Very exciting news tonight. I caught sight of the new moon this evening when it was only 19 hours and 19 minutes old. This is beyond what I had ever expected to see from New York, and it completely shattered my old personal record of 26 hours and 41 minutes, from June 7, 2005. But what I'm particularly happy about is getting a shot of this one, not just in the 9x63 binoculars, but in the telescope (thanks to our friend Kate's roof!)

I watched from Brooklyn as always. The sun set at 8:17 p.m., and after waiting a little while I started sweeping the skies near the point where the sun had gone down. At 8:45 I actually saw Mercury first, and holding my binoculars at that height, I moved just slightly to the right, and saw the moon instantly. Four minutes later I took this shot through the telescope, at a magnification of about 30 (the orientation is adjusted here to a right-side-up view):


SkyView Cafe has Mercury at an altitude of 4 degrees, 25 minutes at 8:45, and the moon slightly higher at 4 degrees, 50 minutes. But I think the crescent was lower, because SkyView seems actually to be measuring the altitude at the center of the moon's body, which was largely invisible tonight. The moon itself takes up nearly half a degree -- its angular diameter tonight was 31.41 minutes -- so if you subtract half of that from SkyView's altitude for the moon, you get the crescent at nearly the same height as Mercury, which is how I remember it (though I did not think to note it at the time).

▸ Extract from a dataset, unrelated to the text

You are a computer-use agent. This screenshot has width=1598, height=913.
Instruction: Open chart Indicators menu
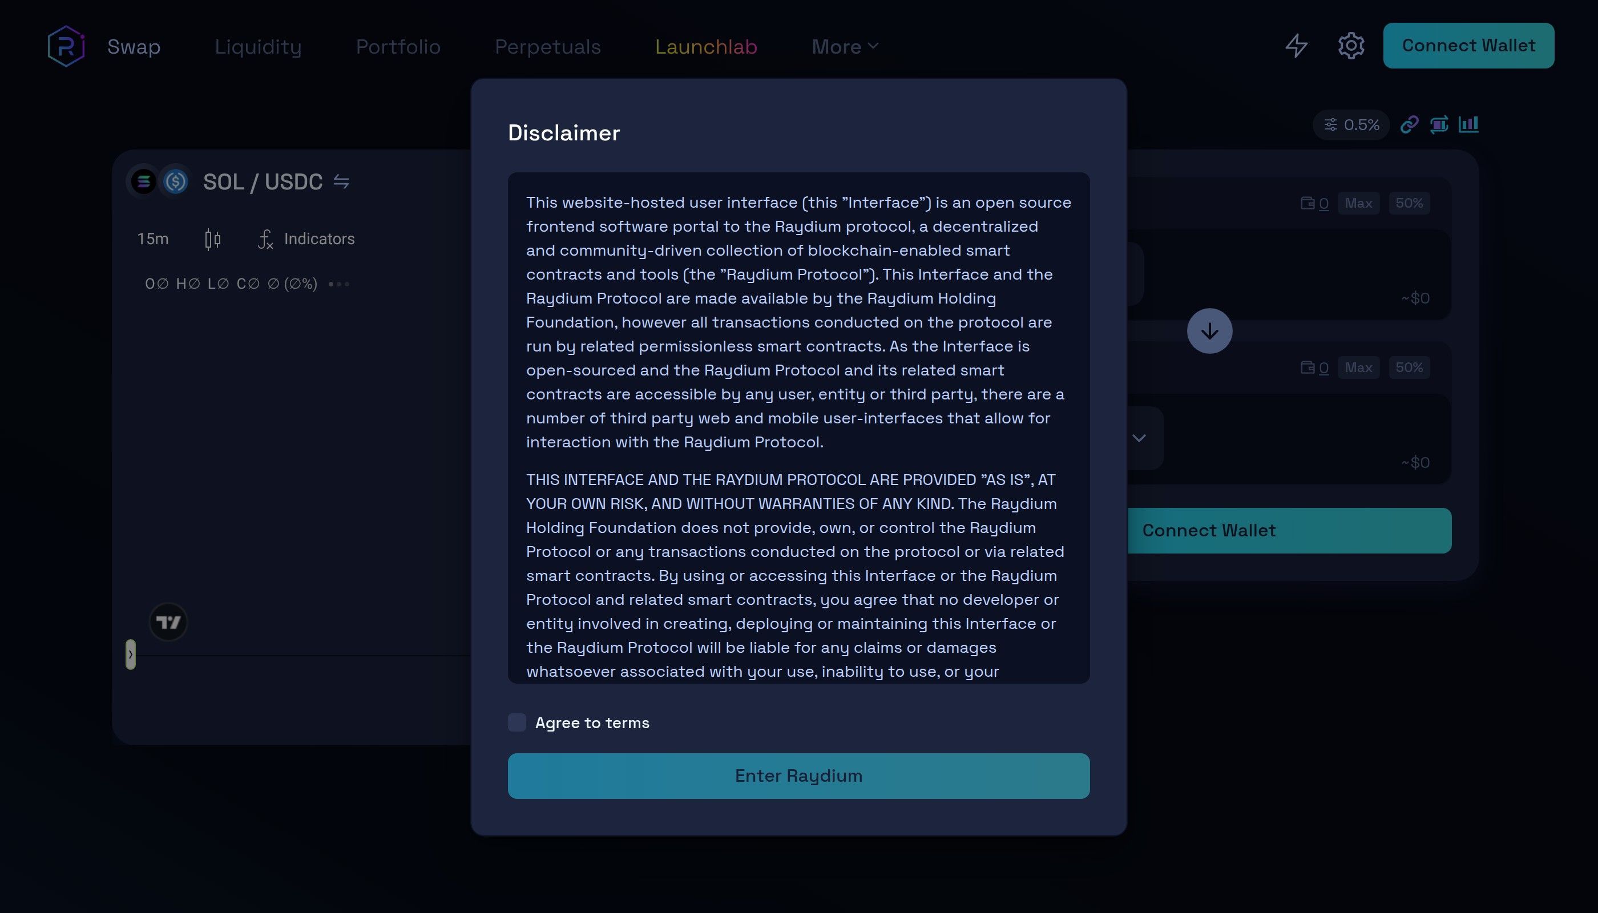tap(307, 239)
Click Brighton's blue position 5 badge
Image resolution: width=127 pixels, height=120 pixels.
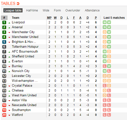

At 8:51, I put in another lens for a magnification of 90:

Here the moon, again at 30x, is about to set behind a low building at 8:56 p.m., when it was about 3 degrees above the horizon:

I moved over to put some lower buildings between us, and took this one at 9:01 p.m.:

I could no longer see it in binoculars at 9:08, when it had not yet descended behind the lowest buildings on the horizon; the thickening gloom just consumed it.

And no wonder: its face was just 1% illuminated, and its magnitude was just -5.1 (compared to 1.4% and -5.2 on June 7). Like the June 7 moon, and unlike all previous record new moons that I'd spotted, I never saw this moon with my own eyes.

SkyView Cafe has the full body of the moon setting at 9:23, but in the enlarged-moon page you can see that the bottom portion, where the crescent extended in a grin that looked like no more than a third of the moon's circumference, had already disappeared at 9:20. That was really when no more moon would have been visible tonight.

Fantastic stuff.

Comments

Tag said…
Hi Kevin,
It was good to hear from you and read of your experience of the moon sighting. The photos are amazing especially given the size of the crescent and your report is right on.
The naked eye observation was a real challenge to confident seeing and a test of it. I felt I saw it as it was framed nicely in a nook on 3 sides. In your report you watched the Moon for a good period - as low as 3* maybe? The 9:00 timestamp sounds later than we were able to observe.
It wasn't too long ago that Charlie had mentioned that you had stopped by TotL one evening after you guys met for the AOL group (I forgot the name). I visit this blog from time to time really admiring your way of seeing and describing events around NYC. Perhaps we can hook up in the future for another event or just observing.